Journal Sensi: Strategic of Education in Information System
Vol 11 No 1 (2025): Journal SENSI

Employee Attendance Optimization Using QR Code Model with Reed Solomon Error Correction for Data Security and Accuracy

Martono, Aris (Unknown)
Padeli, Padeli (Unknown)
Suhaepi, Muhamad Iip (Unknown)



Article Info

Publish Date
28 Feb 2025

Abstract

This research aims to determine the process of creating a quick response code (QR code) model with Reed Solomon error correction for employee attendance at the Company. Fingerprint attendance systems, even though they are more sophisticated, still have disadvantages, such as difficulties in use in unhygienic environments, as well as high costs for installing the device.
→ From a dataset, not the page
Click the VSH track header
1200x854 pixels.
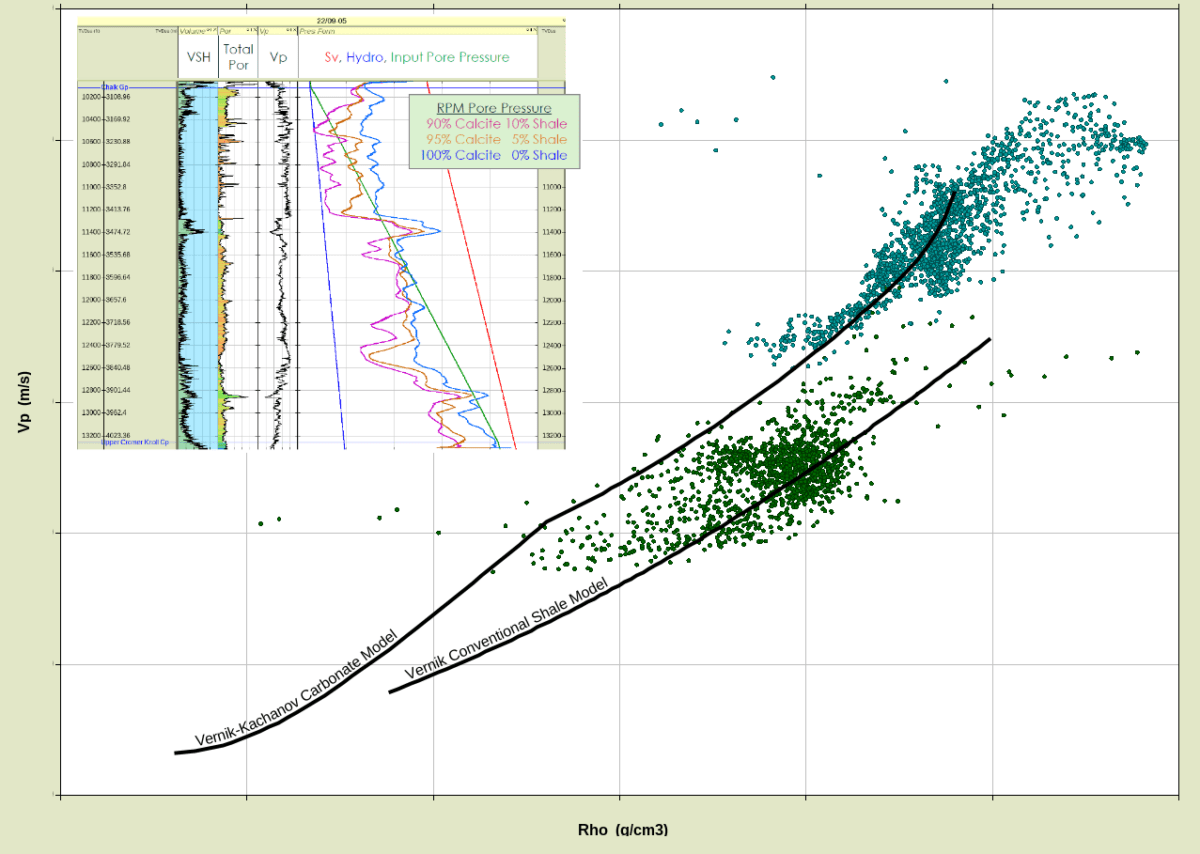pyautogui.click(x=199, y=57)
Apart from that, traditional attendance is also less flexible in managing employees who work in the field or employees who do not work in the main office. Companies that have many branches or employees who work outside the main office often have difficulty monitoring absenteeism effectively and accurately. The mechanism of this QR code model is carried out through several steps, namely: coding QR codes based on employee ID numbers, grouping encoder data every 8 bits, converting encoder data to binary format, error correction using the Reed Solomon algorithm, creating error correction codes (EC). ) in polynomial form, calculating error correction data based on the correspondence and index of integer numbers in the Galois Field (GF), calculating the function f′(x) through an iterative division process until completion, determining the remainder of the division in the form of R(x), as well as merging encoder data with error correction code as result end. With this mechanism, the QR code-based attendance system is able to maintain data security and accuracy while minimizing the occurrence of anomalies during the work attendance process.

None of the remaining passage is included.